**WHAT IS NEEDED:** Using the records below, copy exactly the part that opens with the line holding "This screenshot has width=421, height=303." and closes with the line holding "Close the terminal window with red button", minus the pictures.

Collected data entries:
==============================

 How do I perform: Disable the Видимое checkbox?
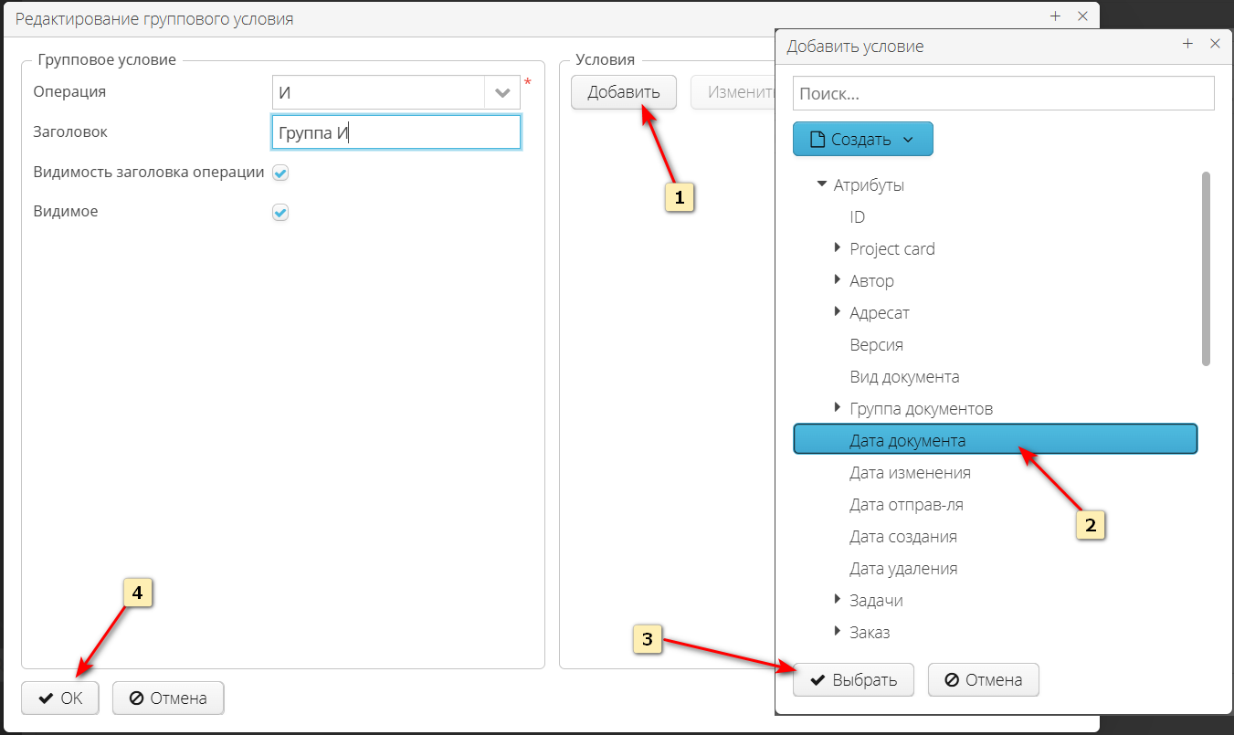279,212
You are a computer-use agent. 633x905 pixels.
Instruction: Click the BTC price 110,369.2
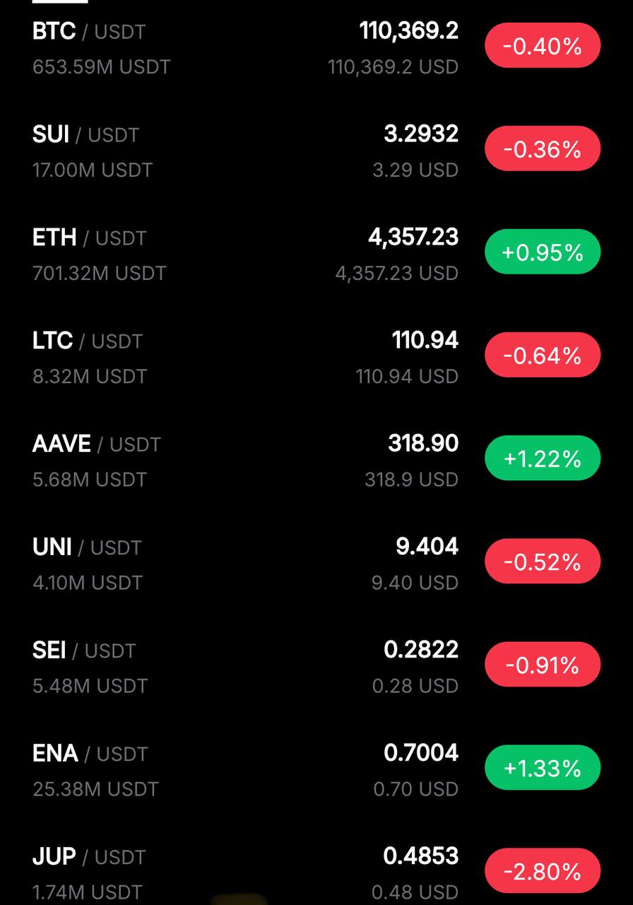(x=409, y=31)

==============================

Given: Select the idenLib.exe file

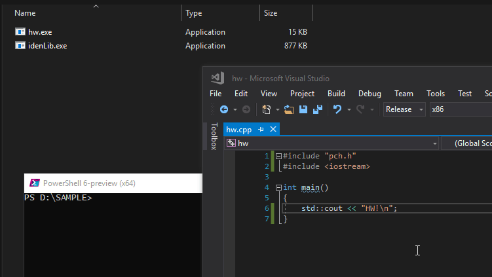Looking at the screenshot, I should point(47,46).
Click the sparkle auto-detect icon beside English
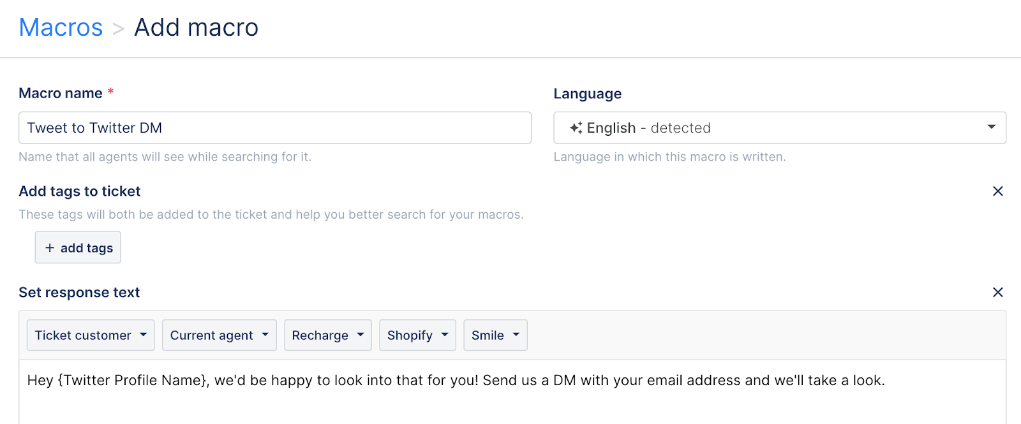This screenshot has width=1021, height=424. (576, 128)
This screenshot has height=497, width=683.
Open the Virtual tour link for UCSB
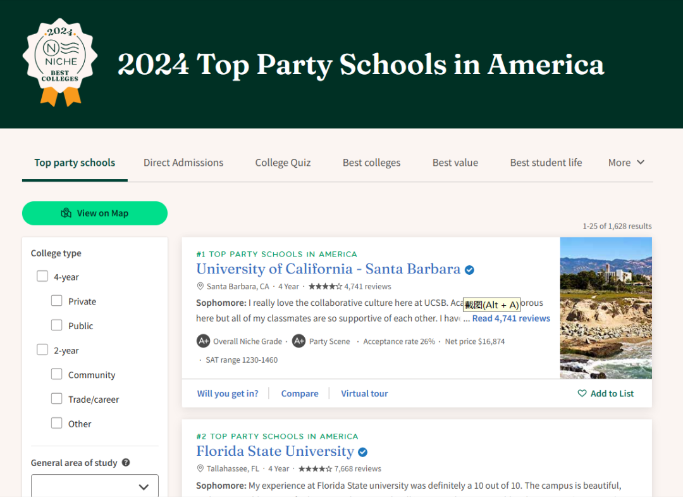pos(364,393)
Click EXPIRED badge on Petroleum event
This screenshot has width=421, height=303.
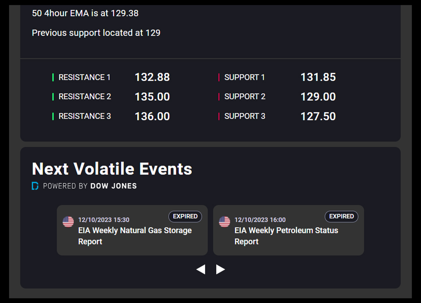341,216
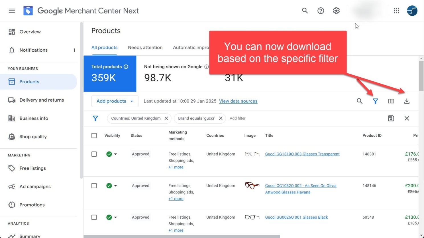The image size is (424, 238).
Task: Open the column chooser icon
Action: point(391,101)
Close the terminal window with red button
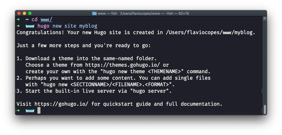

==============================

**RESULT OF THIS TASK:**
This screenshot has width=421, height=303.
341,216
The image size is (424, 238).
Task: Open the column chooser icon
Action: point(391,101)
Close the terminal window with red button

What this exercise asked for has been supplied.